• Work task:
For every entry, reproduce the wording exactly and omit any image it holds.

_____

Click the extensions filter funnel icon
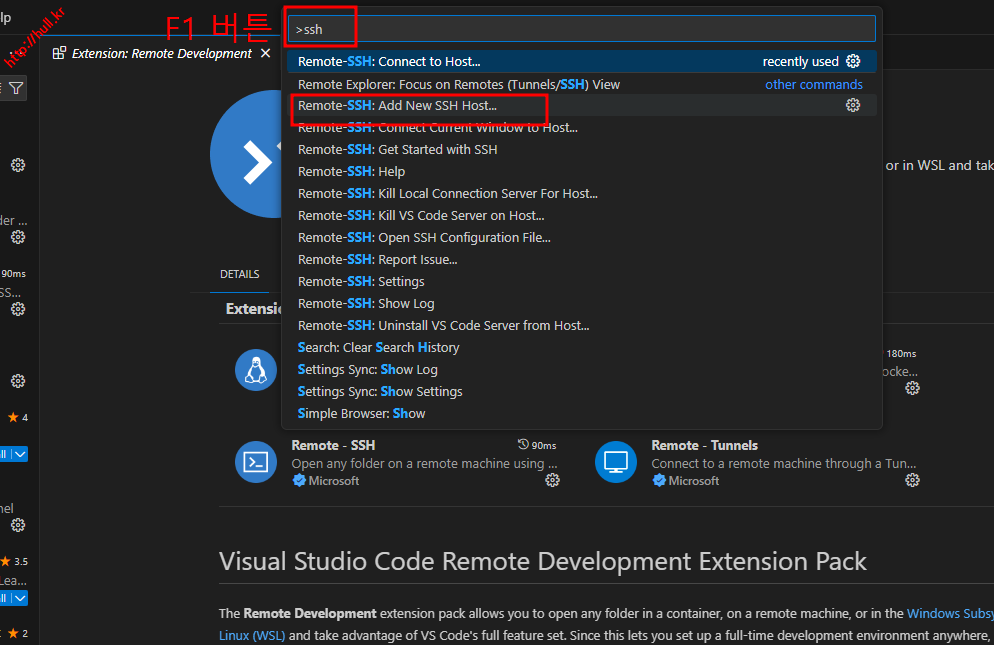Image resolution: width=994 pixels, height=645 pixels. (16, 89)
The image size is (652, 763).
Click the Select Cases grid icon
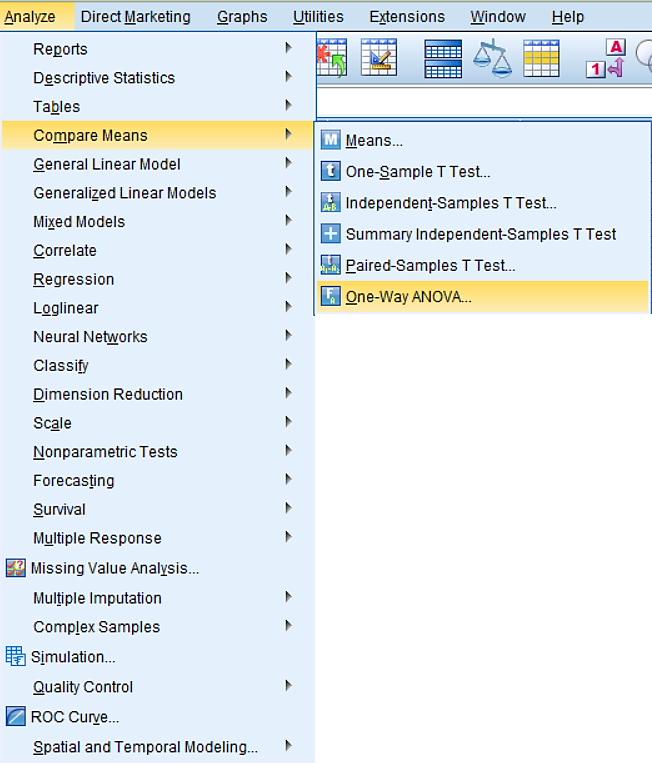point(541,58)
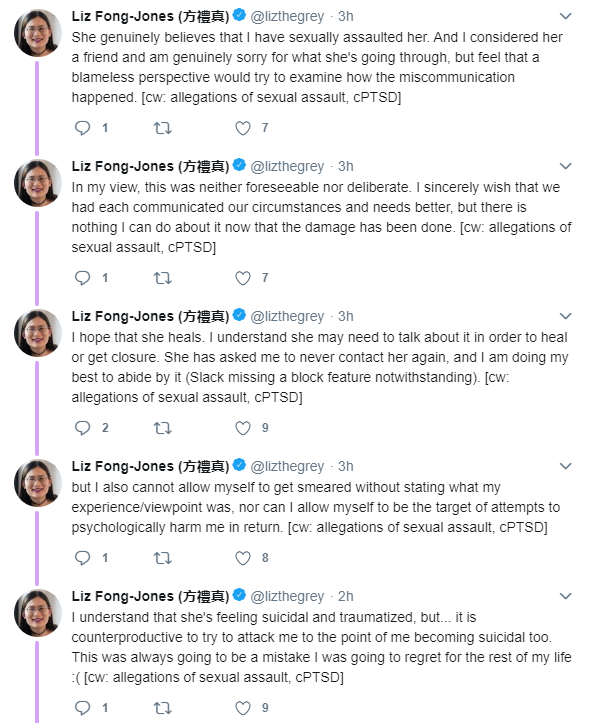Open Liz Fong-Jones avatar on first tweet
This screenshot has width=600, height=723.
38,33
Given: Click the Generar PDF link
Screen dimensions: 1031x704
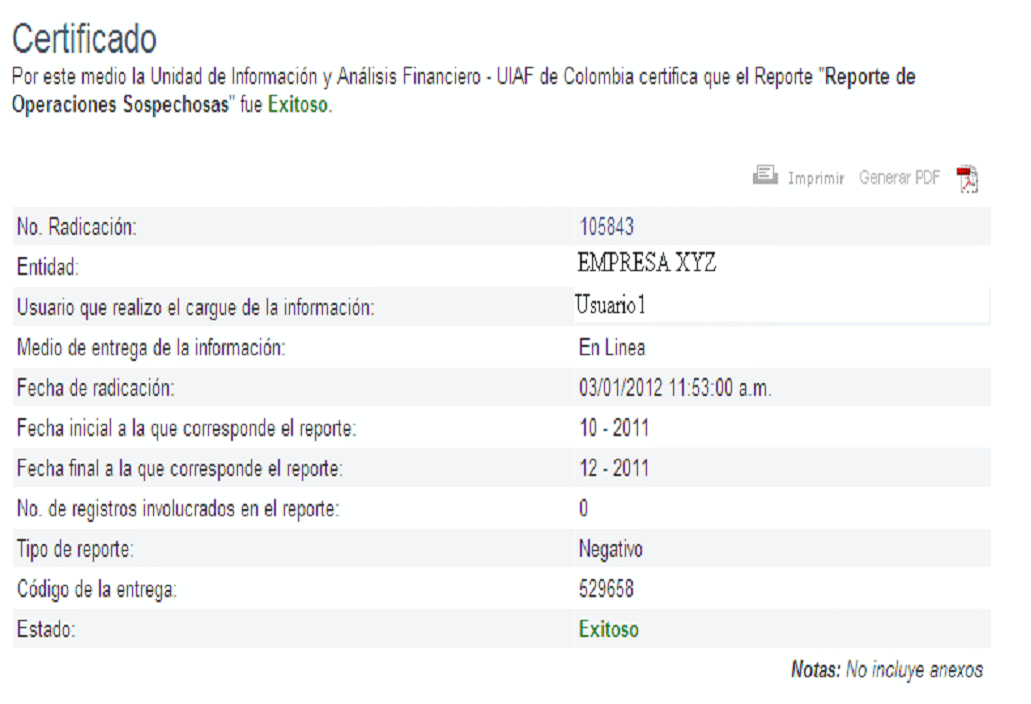Looking at the screenshot, I should [x=899, y=178].
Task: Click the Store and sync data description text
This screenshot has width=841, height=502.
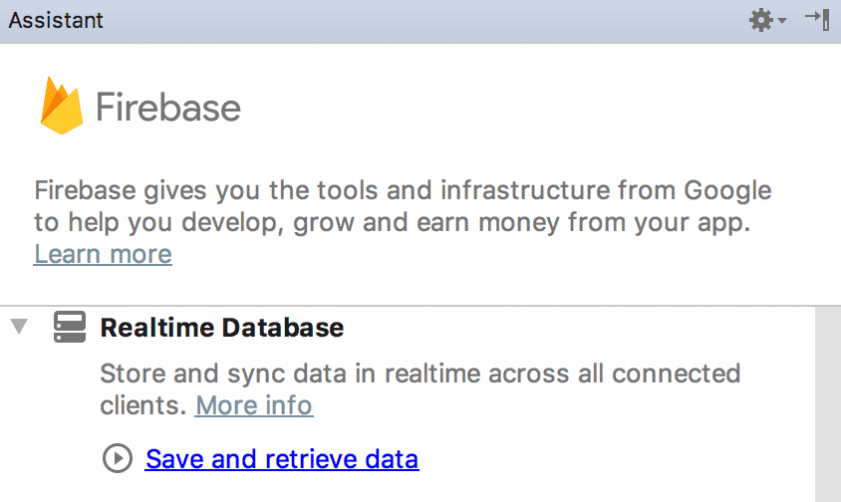Action: 420,389
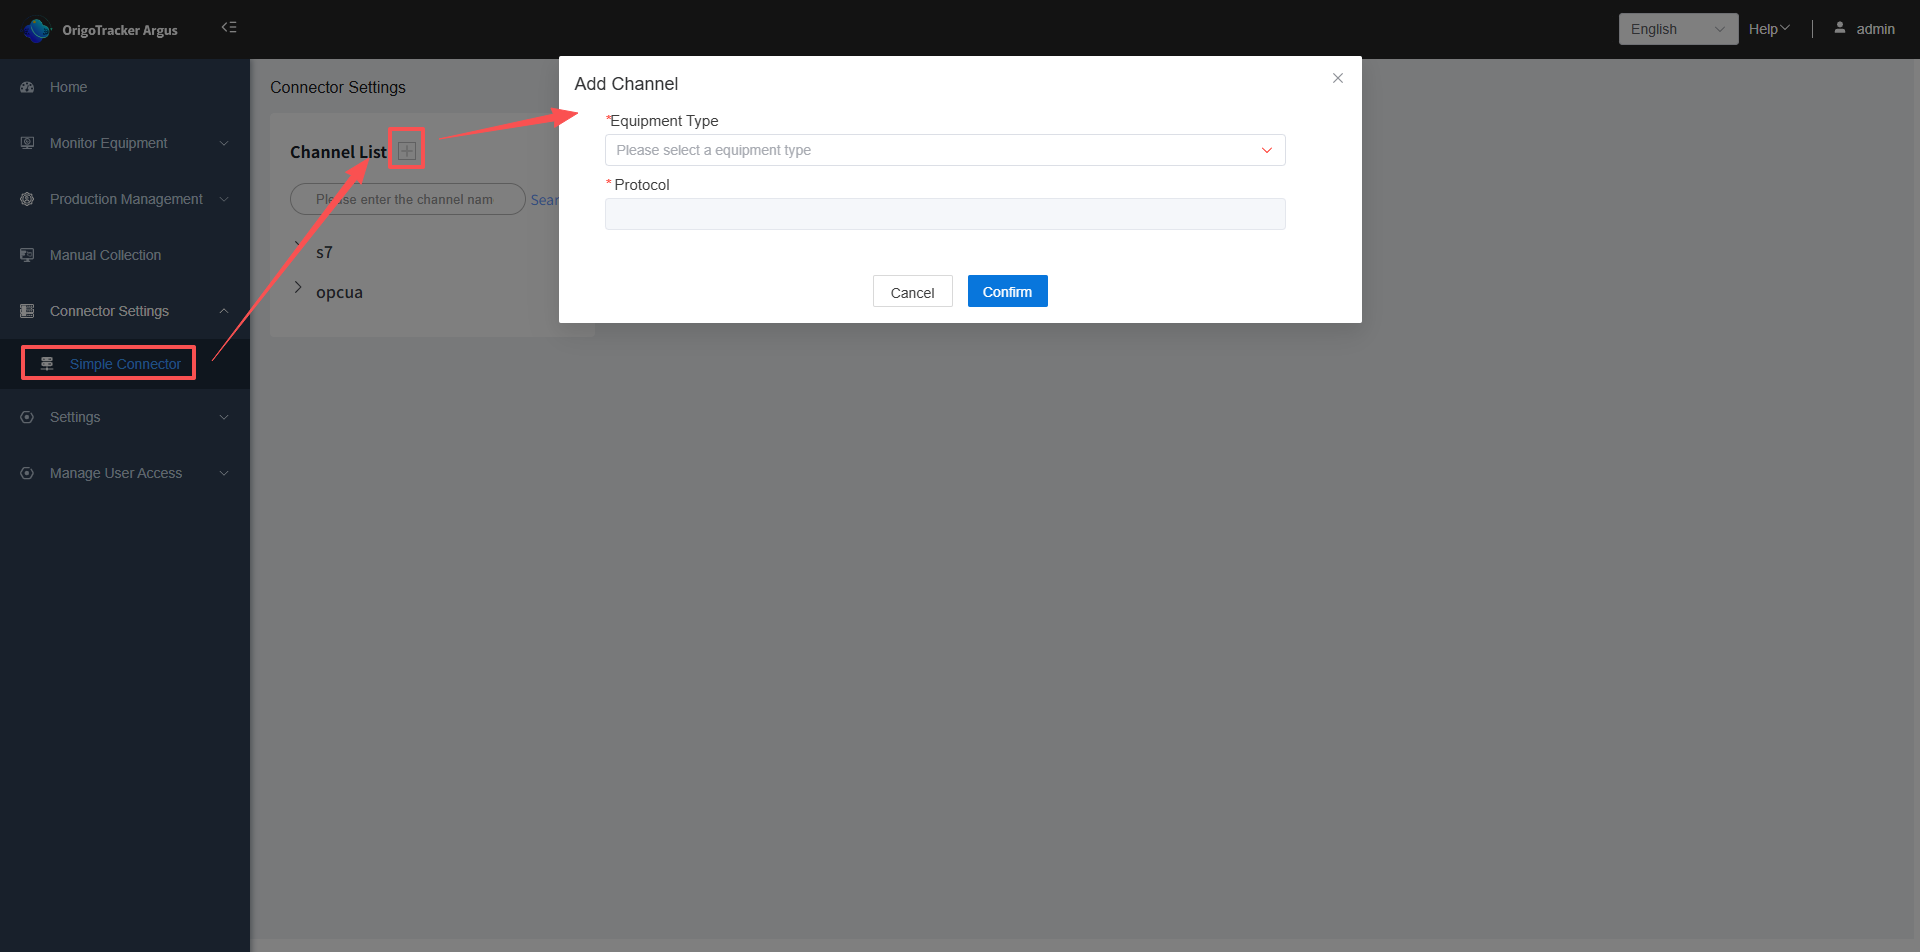Click the Manual Collection sidebar icon
This screenshot has height=952, width=1920.
tap(27, 255)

_____

• Your solution:
Click the extensions filter funnel icon
Image resolution: width=994 pixels, height=645 pixels. (16, 89)
The image size is (652, 763).
Click the Select Cases grid icon
point(541,58)
Open Liz Fong-Jones avatar on first tweet
This screenshot has width=600, height=723.
38,33
Given: Click the Generar PDF link
Screen dimensions: 1031x704
Looking at the screenshot, I should [x=899, y=178].
Task: Click the Store and sync data description text
This screenshot has width=841, height=502.
Action: 420,389
Click the Manual Collection sidebar icon
This screenshot has height=952, width=1920.
tap(27, 255)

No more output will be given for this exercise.